(MATERIAL TO PROCESS)

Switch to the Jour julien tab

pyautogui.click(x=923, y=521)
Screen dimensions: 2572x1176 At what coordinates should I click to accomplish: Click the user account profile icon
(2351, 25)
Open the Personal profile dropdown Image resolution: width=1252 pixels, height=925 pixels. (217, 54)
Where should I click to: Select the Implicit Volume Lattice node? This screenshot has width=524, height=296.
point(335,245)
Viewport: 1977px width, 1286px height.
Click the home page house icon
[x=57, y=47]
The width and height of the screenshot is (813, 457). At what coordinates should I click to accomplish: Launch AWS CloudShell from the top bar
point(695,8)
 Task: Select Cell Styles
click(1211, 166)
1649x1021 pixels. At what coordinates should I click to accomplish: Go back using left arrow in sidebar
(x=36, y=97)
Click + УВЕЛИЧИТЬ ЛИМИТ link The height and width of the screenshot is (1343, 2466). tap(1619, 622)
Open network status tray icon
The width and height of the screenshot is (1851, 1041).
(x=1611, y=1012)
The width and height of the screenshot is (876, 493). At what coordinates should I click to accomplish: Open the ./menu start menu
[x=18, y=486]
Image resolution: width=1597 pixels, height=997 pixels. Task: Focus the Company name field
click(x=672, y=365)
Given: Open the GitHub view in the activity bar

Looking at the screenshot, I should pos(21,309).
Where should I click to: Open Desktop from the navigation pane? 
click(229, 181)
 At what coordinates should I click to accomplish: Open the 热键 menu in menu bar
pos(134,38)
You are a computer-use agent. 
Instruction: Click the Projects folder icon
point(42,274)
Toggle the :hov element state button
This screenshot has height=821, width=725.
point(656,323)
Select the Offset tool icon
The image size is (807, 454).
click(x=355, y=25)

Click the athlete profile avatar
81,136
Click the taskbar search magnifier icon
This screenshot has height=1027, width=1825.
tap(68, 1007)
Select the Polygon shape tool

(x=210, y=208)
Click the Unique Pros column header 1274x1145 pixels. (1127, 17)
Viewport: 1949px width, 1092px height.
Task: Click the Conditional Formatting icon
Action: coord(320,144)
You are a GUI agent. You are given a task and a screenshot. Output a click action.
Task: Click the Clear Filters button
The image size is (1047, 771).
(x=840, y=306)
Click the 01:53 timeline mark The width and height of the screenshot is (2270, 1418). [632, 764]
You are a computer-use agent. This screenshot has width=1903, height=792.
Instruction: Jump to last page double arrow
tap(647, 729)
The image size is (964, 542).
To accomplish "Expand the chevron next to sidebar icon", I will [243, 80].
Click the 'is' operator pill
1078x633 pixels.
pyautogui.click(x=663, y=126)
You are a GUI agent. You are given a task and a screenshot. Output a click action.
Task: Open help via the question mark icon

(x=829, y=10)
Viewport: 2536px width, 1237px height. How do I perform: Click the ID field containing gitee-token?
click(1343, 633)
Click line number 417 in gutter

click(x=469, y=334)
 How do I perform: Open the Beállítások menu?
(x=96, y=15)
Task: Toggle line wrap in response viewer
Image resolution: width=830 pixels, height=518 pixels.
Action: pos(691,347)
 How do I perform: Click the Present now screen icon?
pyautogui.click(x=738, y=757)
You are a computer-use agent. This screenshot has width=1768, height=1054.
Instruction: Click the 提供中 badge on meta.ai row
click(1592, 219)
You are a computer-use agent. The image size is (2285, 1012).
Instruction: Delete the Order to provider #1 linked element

(End MATERIAL TO PROCESS)

◆ **EXERCISE INSTRUCTIONS**: Search the data above for the string "agent" and return every line that has it.

◆ **EXERCISE RESULT**:
You are a computer-use agent. 
You are a GUI agent. You are given a task and a screenshot. Output a click action.
You are a computer-use agent. This screenshot has width=1903, height=792.
You are a GUI agent. You are given a task and a screenshot. Output a click action.
You are a computer-use agent. This screenshot has width=1768, height=1054.
You are a computer-use agent. The image size is (2285, 1012).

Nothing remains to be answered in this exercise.